Work to be completed: Find all the lines in the entries below that hold the word "Saponara" and copy them.
"""
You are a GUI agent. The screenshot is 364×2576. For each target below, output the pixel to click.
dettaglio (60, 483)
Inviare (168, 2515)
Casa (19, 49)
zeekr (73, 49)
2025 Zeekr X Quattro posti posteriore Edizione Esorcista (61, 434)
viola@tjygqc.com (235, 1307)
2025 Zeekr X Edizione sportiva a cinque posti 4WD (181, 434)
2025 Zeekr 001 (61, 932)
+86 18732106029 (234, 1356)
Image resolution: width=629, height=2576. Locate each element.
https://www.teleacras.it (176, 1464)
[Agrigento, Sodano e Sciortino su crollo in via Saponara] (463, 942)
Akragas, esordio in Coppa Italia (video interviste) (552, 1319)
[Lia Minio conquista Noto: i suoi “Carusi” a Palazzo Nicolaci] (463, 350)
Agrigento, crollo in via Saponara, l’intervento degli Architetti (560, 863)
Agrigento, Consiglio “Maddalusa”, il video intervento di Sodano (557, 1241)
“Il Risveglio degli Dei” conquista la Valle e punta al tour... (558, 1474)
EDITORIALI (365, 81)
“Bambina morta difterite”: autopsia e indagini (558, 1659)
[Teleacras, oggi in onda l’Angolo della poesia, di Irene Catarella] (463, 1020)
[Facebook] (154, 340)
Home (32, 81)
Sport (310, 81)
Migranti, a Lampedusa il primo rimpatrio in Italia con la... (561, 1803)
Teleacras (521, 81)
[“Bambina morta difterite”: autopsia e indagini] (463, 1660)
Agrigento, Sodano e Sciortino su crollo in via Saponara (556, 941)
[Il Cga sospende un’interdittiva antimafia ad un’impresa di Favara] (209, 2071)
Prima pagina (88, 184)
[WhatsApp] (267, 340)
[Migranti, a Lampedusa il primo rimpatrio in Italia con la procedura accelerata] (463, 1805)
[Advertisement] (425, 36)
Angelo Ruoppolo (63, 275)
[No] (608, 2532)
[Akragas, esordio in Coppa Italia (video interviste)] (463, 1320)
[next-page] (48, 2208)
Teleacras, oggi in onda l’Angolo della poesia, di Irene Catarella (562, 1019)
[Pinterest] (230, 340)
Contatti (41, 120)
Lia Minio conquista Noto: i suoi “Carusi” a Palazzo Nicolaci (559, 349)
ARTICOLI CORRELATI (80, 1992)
"""
Answer space:
[Agrigento, Sodano e Sciortino su crollo in via Saponara] (463, 942)
Agrigento, crollo in via Saponara, l’intervento degli Architetti (560, 863)
Agrigento, Sodano e Sciortino su crollo in via Saponara (556, 941)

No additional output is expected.